Ci sono i “turchi un po’ più vecchi, con le pance, in completi più o meno cari, con la sigaretta in una mano e il rosario musulmano per recitare i nomi di Dio nell’altra” che osservano il via vai dei ragazzi con sacchi a pelo e thermos mentre i venditori di kufta e di tè si posizionano ai bordi di una piazza.
Inizia dai tumulti del parco Gezi di Istanbul il brillante reportage di Witold Szabłowski dal titolo “L’assassino dalla città delle albicocche” pubblicato da Keller editore. Un viaggio nella migliore tradizione di Kapuściński per esplorare la Turchia contemporanea oggi al centro delle cronache giornalistiche per le interferenze di Erdoğan nella guerra in Siria, per gli interessi nel Mediterraneo e in Libia, per le politiche repressive all’interno dei confini nazionali.
Quanto sappiamo della Turchia che si è andata delineando negli ultimi quindici anni? Quanto è importante sapere di un Paese con cui l’Italia in primis fa affari? Partendo da una rivolta popolare e trasversale per salvare un parco cittadino dalla speculazione edilizia, piano piano l’autore ci conduce per mano descrivendo varie realtà del Paese della Mezzaluna che è passato dall’autoritarismo di Atatürk, padre della Turchia moderna, ad Erdoğan, potente leader populista che sogna un nuovo splendore ottomano.
Il parco è rimasto lì dov’era, ci sono state dimostrazioni e occupazioni in tutto il Paese, migliaia di feriti, sono morte sette persone. Quei gas lacrimogeni lanciati sugli studenti che difendevano Gezi sono stati la spia di un malessere. Oltre lo sviluppo economico, i nuovi grattacieli e centri commerciali, le rivolte del parco Gezi hanno mostrato il volto duro del potere di Erdoğan prima ancora del recente tentativo di colpo di Stato nell’estate 2016.

• [CONSEGNA]:
Scrivi il seguito del testo sul reportage dedicato alla Turchia di Erdoğan, cominciando subito dopo la sua ultima frase.

• [DATI FORNITI]:
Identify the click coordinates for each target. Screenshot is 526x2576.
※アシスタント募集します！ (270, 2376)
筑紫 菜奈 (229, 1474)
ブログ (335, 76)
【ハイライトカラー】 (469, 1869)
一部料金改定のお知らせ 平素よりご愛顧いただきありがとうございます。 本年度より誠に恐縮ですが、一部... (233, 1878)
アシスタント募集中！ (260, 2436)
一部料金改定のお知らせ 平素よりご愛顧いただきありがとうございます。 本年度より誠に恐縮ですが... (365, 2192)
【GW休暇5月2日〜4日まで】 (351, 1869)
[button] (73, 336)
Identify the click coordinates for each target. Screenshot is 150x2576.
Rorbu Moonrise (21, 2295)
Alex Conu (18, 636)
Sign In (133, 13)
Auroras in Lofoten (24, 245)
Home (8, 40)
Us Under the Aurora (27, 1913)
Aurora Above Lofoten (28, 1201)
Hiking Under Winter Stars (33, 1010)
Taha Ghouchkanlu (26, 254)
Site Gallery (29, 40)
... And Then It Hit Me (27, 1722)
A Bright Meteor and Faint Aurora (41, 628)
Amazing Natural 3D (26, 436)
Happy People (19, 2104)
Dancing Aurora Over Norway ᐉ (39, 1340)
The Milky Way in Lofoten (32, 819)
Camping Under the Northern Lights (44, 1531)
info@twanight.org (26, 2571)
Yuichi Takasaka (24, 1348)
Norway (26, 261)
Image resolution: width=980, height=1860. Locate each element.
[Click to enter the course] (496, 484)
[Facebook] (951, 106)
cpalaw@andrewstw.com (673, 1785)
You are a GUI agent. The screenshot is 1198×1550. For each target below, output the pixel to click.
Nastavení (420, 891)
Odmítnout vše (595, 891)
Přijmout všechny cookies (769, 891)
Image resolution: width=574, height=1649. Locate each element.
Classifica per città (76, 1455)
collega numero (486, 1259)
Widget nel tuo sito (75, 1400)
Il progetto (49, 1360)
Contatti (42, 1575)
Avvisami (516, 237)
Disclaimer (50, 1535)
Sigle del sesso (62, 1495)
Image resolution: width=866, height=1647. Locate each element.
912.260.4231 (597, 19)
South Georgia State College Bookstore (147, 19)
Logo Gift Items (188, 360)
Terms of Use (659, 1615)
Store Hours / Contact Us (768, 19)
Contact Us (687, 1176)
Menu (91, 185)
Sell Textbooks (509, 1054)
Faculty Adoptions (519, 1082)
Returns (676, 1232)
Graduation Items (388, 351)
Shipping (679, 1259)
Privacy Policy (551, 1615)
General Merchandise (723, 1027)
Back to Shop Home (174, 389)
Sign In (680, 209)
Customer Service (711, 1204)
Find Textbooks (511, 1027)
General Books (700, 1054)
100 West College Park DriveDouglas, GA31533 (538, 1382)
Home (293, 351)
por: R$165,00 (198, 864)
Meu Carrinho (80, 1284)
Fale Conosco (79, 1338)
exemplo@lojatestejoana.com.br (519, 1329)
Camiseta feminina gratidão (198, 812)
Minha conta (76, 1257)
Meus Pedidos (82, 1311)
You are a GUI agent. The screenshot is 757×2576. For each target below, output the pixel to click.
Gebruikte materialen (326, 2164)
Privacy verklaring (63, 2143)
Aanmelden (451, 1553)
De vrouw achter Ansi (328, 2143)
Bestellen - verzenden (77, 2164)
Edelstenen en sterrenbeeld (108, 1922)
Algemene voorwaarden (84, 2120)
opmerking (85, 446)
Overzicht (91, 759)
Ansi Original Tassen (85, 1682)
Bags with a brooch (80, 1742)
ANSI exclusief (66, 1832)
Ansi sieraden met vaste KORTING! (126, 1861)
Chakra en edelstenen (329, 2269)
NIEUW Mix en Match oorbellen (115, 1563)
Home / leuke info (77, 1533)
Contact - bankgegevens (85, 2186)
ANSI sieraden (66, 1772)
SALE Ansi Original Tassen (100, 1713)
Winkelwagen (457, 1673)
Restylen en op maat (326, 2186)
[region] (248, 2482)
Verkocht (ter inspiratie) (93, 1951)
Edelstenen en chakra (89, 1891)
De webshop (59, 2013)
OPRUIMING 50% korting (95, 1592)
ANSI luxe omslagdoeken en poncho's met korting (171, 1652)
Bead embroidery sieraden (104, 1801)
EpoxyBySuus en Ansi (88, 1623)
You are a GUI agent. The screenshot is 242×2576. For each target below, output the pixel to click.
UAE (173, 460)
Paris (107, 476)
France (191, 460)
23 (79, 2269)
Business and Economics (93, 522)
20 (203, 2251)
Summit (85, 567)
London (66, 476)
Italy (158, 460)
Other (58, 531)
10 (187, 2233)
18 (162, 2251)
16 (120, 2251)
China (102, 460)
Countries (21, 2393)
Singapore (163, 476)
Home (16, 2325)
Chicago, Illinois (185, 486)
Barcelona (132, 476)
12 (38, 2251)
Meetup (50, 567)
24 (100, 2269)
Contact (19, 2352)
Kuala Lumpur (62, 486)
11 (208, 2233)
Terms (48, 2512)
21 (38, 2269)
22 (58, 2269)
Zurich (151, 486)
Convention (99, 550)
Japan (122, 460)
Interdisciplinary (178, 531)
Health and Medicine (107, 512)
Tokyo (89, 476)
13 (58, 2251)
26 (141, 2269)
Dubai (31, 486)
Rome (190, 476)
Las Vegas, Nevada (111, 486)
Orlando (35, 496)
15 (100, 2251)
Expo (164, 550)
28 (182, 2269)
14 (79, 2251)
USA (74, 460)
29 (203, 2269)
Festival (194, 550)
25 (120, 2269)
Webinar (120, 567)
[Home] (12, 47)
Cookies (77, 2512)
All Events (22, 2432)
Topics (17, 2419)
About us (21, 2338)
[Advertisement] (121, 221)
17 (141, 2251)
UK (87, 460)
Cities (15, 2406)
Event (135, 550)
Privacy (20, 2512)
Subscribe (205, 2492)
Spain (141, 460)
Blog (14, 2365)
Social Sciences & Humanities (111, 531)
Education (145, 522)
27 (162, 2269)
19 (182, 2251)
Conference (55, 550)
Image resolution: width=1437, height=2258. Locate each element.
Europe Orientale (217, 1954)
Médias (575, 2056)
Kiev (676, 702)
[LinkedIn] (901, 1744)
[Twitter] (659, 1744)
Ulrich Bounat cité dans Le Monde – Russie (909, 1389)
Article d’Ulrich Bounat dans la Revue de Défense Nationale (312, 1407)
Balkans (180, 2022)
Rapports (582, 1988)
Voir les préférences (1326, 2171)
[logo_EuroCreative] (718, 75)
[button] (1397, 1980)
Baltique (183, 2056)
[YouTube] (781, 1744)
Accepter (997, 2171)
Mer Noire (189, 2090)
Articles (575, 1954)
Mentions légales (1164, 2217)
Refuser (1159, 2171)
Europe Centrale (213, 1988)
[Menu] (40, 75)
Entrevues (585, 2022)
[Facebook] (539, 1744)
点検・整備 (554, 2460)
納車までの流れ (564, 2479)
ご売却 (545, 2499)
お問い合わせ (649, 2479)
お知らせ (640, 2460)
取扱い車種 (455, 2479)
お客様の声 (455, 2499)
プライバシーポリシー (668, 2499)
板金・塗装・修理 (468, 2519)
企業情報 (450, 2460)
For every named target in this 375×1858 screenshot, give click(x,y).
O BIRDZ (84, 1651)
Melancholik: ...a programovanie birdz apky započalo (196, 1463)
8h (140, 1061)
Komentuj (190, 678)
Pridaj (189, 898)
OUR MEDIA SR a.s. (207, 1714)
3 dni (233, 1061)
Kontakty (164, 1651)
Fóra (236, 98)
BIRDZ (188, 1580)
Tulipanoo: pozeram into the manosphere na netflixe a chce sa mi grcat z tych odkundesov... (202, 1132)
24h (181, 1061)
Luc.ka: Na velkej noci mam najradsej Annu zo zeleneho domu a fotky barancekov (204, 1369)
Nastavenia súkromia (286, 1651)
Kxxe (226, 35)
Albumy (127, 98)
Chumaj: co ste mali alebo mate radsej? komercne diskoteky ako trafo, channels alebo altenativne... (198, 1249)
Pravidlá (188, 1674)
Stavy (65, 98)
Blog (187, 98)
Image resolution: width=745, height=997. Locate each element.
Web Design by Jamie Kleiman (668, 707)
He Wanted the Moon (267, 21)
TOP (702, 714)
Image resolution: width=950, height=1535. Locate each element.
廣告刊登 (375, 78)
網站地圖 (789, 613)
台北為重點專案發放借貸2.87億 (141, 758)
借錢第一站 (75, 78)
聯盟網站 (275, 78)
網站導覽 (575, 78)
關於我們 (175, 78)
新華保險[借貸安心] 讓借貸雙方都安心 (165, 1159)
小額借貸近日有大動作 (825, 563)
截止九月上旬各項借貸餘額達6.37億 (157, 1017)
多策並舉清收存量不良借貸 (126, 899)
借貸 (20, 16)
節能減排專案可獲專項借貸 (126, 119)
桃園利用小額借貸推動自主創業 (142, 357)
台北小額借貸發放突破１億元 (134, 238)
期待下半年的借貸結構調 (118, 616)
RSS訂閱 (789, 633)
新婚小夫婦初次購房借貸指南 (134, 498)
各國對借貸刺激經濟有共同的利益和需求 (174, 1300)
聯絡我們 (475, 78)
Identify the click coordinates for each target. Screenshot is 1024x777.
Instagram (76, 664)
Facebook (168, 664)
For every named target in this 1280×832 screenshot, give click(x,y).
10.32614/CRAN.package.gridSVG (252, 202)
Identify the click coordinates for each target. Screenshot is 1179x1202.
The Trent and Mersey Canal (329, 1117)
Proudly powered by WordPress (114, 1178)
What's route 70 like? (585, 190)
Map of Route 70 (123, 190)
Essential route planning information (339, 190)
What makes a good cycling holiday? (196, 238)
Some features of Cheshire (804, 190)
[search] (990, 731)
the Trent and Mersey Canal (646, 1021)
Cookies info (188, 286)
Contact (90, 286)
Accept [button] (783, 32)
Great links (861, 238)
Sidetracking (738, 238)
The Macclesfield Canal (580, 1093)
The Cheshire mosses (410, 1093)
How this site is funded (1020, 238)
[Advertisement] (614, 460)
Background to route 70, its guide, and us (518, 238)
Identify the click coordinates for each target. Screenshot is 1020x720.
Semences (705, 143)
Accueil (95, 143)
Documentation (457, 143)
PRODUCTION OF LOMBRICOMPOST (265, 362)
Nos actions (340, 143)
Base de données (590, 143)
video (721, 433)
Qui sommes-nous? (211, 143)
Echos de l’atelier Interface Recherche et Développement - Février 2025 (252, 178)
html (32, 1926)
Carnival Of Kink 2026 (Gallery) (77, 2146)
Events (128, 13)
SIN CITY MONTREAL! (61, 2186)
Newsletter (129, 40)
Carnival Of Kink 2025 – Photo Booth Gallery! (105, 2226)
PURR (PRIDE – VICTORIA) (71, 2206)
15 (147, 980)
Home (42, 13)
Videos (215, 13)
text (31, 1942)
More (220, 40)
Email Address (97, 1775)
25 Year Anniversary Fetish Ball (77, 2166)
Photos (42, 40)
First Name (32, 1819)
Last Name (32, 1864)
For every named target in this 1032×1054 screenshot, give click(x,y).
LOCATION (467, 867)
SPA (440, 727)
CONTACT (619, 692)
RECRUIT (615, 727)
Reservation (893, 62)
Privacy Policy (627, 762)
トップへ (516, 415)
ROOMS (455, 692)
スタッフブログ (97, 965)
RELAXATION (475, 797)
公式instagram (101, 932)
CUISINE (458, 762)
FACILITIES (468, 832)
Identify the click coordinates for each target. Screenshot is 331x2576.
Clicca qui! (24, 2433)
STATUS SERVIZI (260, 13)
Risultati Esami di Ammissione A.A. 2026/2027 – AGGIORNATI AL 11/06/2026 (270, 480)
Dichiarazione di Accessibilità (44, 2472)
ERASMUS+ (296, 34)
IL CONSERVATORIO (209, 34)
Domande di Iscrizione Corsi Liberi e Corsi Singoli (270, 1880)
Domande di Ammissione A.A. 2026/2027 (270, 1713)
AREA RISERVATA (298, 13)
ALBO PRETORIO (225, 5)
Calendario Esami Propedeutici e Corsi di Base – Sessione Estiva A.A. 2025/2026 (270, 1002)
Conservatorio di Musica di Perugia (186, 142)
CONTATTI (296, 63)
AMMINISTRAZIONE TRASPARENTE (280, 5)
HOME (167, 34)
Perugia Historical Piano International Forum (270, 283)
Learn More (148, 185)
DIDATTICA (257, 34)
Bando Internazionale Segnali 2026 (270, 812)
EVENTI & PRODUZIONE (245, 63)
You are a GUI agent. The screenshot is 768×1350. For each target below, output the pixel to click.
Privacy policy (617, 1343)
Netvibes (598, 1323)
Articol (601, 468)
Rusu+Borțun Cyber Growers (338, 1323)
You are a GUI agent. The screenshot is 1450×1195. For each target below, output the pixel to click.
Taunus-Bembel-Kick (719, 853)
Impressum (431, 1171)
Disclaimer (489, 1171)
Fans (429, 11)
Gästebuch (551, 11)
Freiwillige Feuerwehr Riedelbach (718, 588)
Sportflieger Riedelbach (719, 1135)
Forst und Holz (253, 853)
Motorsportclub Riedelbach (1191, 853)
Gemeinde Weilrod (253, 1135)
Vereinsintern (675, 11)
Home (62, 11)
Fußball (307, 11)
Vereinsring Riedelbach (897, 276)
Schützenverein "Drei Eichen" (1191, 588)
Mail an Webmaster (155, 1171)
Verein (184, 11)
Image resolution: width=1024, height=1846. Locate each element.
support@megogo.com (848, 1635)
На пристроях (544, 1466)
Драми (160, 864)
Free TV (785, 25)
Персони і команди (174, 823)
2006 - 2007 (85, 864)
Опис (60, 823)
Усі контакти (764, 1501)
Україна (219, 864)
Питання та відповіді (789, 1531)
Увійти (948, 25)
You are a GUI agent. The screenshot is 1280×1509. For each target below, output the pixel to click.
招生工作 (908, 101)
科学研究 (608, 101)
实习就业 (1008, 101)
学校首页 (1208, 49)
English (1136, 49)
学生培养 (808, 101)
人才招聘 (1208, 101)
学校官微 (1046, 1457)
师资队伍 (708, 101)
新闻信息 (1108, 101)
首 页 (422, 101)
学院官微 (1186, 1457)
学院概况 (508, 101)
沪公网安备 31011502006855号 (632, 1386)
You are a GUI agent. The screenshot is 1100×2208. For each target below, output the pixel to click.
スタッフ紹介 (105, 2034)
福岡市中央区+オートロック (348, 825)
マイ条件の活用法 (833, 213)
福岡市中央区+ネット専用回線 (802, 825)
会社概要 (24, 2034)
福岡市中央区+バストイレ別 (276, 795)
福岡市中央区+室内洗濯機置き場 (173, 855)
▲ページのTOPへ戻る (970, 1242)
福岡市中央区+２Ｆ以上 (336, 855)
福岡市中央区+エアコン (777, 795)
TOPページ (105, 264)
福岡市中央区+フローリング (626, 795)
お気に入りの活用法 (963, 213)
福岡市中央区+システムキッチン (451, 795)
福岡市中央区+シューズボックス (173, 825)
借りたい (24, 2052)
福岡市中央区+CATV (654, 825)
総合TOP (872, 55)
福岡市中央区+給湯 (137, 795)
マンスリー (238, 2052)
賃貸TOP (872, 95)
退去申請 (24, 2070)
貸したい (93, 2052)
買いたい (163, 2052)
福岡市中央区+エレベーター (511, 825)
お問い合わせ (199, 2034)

• [RISULTATO DELL'ESERCIZIO]:
Nel libro si indaga presente e passato, conservatorismo e modernità, Islam e islamofobia, grandi città e remoti villaggi rurali. Szabłowski parla con tutti – camionisti, imam, famiglie di emigranti, giovani donne, professori, giornalisti curdi, combattenti, ex prostitute – e ci offre un ritratto di un Paese in bilico, tra quello che poteva essere e quello che sarà. Ma essere al confine di due mondi ha anche un prezzo, scrive l’autore.
Davvero interessante è il ritratto che il giornalista fa del grande poeta turco Nazım Hikmet: “è una leggenda vivente. Per aver difeso il comunismo ha passato più di dieci anni in prigione”. Oltre alla storia con la S maiuscola però l’autore racconta – attraverso una vita rocambolesca e piena di fermenti – anche della proverbiale passione per le donne di Hikmet: “oggi sarebbe il beniamino dei tabloid. Tre delle sue quattro mogli avevano abbandonato il marito precedente per lui”, scrive. Ma, tra queste, la figura più rilevante per Hikmet è Münevver che – grazie all’aiuto della scrittrice e traduttrice italiana Joyce Salvadori Lussu, leggenda del movimento di resistenza al fascismo – fugge verso l’isola greca di Lesbo con il figlio avuto dal poeta e poi chiede asilo politico in Polonia. Lì Münevver insegnerà all’Università di Varsavia e contribuirà con le sue traduzioni alla fama dell’ex marito poeta fuori dalla patria. Hikmet – che riposa nel cimitero Novodevičij di Mosca – solo nel 2009, quarantasei anni dopo la sua morte, verrà riabilitato dal governo turco che gli restituirà anche la cittadinanza.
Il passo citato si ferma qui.